## Task statement
Would you repeat every entry below word for word but drop the images?

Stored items
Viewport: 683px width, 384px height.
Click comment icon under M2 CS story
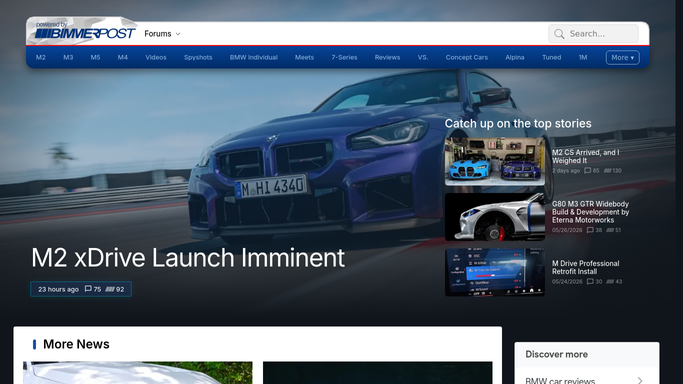[587, 170]
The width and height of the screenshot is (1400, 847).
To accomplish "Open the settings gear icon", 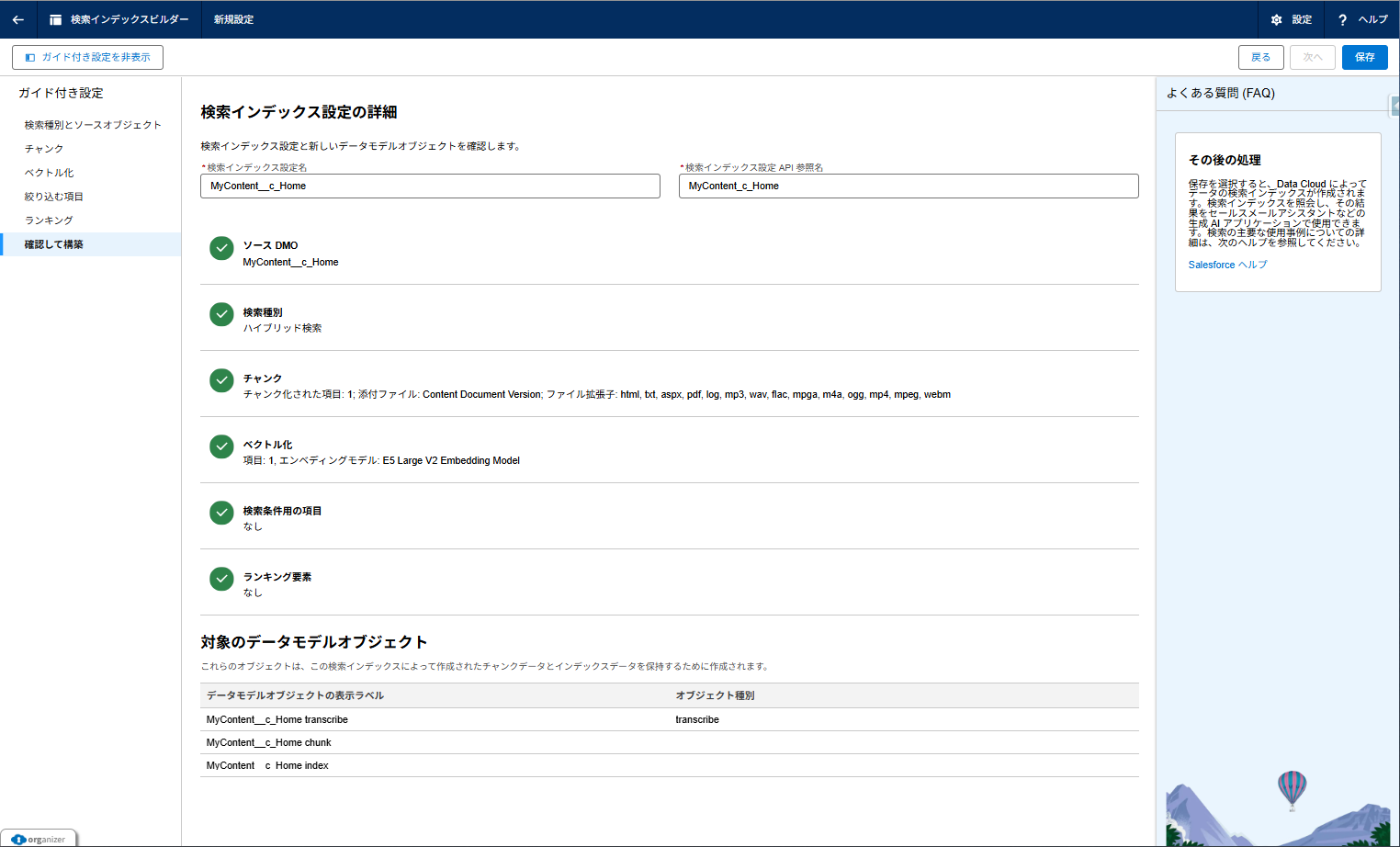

## Expected output
Viewport: 683px width, 384px height.
Click comment icon under M2 CS story
[587, 170]
The width and height of the screenshot is (1400, 847).
To accomplish "Open the settings gear icon", 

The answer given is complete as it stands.